## Problem description
The stretch from the line with "Given: Click the" through the line with "Screen dimensions: 600x450" in the records below: write it out exactly, and nothing else.

## Task data
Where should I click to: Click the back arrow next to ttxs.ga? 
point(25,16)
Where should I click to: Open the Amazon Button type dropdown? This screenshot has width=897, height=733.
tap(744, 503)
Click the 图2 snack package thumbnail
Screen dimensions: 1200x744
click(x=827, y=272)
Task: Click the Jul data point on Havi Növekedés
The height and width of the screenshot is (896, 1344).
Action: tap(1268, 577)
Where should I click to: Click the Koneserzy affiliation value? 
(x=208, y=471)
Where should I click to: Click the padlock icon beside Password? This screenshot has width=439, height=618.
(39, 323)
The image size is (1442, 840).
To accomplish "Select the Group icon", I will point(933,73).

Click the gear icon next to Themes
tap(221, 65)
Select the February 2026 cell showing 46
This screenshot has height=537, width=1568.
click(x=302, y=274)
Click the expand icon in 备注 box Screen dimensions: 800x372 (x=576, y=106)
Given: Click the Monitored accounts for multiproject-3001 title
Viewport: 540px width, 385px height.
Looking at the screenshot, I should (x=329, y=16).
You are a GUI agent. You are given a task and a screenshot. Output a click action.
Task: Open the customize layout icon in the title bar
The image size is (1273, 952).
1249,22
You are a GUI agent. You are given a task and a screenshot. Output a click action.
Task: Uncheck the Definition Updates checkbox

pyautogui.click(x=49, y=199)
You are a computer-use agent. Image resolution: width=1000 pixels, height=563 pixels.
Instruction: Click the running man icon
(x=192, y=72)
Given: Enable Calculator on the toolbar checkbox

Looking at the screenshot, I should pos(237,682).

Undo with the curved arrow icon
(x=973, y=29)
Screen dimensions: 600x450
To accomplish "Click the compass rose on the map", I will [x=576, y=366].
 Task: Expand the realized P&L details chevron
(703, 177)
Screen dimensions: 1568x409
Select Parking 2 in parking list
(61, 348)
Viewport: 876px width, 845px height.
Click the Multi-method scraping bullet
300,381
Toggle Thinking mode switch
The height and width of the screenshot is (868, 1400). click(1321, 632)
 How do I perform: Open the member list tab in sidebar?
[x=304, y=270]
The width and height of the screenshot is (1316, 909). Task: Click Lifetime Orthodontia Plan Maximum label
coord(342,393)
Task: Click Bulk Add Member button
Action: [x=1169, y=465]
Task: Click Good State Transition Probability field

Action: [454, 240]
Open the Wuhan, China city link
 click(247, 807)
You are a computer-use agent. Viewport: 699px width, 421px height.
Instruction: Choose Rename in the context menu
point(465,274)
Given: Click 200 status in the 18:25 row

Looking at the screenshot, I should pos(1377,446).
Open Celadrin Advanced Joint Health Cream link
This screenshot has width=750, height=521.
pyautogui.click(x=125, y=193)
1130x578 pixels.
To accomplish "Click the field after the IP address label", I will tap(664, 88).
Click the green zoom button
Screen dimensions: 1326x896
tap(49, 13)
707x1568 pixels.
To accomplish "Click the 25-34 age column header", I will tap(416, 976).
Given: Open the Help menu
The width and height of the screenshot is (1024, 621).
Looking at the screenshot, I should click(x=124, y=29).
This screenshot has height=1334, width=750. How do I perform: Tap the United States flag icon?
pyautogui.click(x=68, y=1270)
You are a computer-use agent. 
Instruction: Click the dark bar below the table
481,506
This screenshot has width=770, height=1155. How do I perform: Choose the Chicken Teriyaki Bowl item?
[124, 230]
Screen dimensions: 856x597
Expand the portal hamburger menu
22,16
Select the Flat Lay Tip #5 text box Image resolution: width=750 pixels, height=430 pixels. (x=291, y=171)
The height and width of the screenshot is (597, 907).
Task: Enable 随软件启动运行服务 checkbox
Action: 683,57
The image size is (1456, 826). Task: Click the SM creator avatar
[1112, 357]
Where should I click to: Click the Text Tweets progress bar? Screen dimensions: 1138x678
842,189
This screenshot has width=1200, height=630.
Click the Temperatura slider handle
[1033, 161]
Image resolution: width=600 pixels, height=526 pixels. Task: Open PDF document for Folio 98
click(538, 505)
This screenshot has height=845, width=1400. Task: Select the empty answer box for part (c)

## Result of the exercise
Given: Click the Monitored accounts for multiproject-3001 title
Viewport: 540px width, 385px height.
Looking at the screenshot, I should (x=329, y=16).
You are a GUI agent. You are given a task and a screenshot. Output a click action.
Task: Open the customize layout icon in the title bar
The image size is (1273, 952).
1249,22
You are a GUI agent. You are given a task and a screenshot. Output a click action.
Task: Uncheck the Definition Updates checkbox

pyautogui.click(x=49, y=199)
You are a computer-use agent. Image resolution: width=1000 pixels, height=563 pixels.
Instruction: Click the running man icon
(x=192, y=72)
Given: Enable Calculator on the toolbar checkbox

Looking at the screenshot, I should pos(237,682).

Undo with the curved arrow icon
(x=973, y=29)
Screen dimensions: 600x450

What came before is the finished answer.